33. Religion and God

(Darshan given in October 1998)

Swamiji: I don't get attached to any religion. I am friendly with every view of life – every view. Those views which many may condemn as non-religious, even that I consider as a stage in the appreciation of true religion. Even materialism is a kind of religion only. It is an appreciation of the values of life from one particular point of view, and no point of view should be regarded as erroneous. A child's blabbering and a genius writing a scientific book, you should not compare them like that. A child's blabbering is important enough at that particular level.

All things which you call good and bad are only comparative evaluations. There is no such thing as ultimate, absolute good, nor absolute bad. You are comparing and contrasting one stage with another stage and then you say this is like this, this is like that.

I do not belong to any religion, really. I am friendly with everybody. All views are good views, but at that particular stage only. I wish to be a friend of God, and as God has no cult and religion and philosophy, I also have no cult, no religion, no philosophy. I try to think as God thinks, if at all anyone can imagine what God thinks. If this can be appreciated and allowed to sink into your feelings, you are, in a way, on the way to samadhi, as they call it.

Samadhi need not be interpreted only in the sense of the sutra of Patanjali. It is any kind of union with that which you consider as the other. Most difficult thing! You call certain things as other than you. If this otherness of the thing can be lifted and made inseparable from your being, that is samadhi. It can be applied to anything. You can be in samadhi with a pencil, a fountain pen, a wristwatch, a tree.

The otherness that you attribute to anything in the world is the opposite of samadhi. Samadhi is just being what another is, and if you extend it further on to the widest dimension, it is like union with God Himself. But you should not want anything. “I do meditation, but I have got another desire a little bit.” That should not be there.

All right, be happy.

[Later on]

Swamiji [to a visitor]: What is the technique of bringing peace in a holistic manner?

Visitor: As a way of life in thought, in action.

Swamiji: I understand everything what you say. How will you implement it in the world of tension, fury, selfishness, corruption? Have you seen, in the history of the world, right from the creation itself, any era where peace prevailed entirely?

Visitor: No.

Swamiji: Now why are you interfering with it? The type of peace that you are thinking of is only in God. It is not in the world. The moment God created the world, He kept everything upside down. Now you are trying to put it proper. I am glad that you are doing a great doctorate. How far have you succeeded?

Visitor: I got my doctorate.

Swamiji: What is the theme that you are adopting in writing? How does it start?

Visitor: The meaning of peace, the philosophical stance, the Gandhian concept of the meaning of peace and moving on to religious concepts, and how, in the normal day-to-day life, how it is different from the idealistic vision of it. What is the ideal peace, and also in terms of the means of the people and the militarisation of society and the system state at one end, and also about the issues like poverty and the environment.
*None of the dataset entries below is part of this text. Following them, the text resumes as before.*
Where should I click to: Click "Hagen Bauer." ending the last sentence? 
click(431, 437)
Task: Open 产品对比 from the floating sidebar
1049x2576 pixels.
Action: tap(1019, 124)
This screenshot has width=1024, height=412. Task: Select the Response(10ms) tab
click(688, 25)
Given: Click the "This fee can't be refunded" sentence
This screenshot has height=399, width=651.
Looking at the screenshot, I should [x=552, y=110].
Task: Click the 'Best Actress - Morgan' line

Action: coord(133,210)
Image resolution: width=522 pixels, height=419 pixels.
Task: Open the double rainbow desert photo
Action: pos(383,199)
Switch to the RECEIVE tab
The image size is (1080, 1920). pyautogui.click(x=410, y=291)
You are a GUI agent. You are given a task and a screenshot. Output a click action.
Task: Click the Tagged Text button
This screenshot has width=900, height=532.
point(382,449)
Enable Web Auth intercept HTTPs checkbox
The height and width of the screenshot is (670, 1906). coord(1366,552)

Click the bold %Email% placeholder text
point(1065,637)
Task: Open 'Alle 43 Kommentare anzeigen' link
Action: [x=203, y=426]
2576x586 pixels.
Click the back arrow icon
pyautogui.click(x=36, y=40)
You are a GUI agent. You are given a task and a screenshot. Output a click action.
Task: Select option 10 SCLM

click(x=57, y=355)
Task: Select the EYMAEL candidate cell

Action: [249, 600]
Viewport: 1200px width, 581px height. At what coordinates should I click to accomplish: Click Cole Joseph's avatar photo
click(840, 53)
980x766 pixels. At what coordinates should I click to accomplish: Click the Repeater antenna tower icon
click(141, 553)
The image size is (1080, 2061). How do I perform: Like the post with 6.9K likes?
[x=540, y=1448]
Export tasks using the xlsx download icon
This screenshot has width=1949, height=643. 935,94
Swamiji: Who has created poverty?

Visitor: Man did.

Swamiji: Why does he create?

Visitor: Because of the inequality.

Swamiji: Now who created the inequality?

Visitor: Man.

Swamiji: Again you are bringing man only. If it is man who created inequality and the absence of peace, cannot he himself rectify it? A very difficult thing, but you are touching a vital point. It is highly praiseworthy. But God has upset the entire plan of what you are writing by creating the world [laughter]. That is the whole thing. But anyhow, God will be pleased. Here is a young man who is trying to think something [laughter]. Very good. I am glad.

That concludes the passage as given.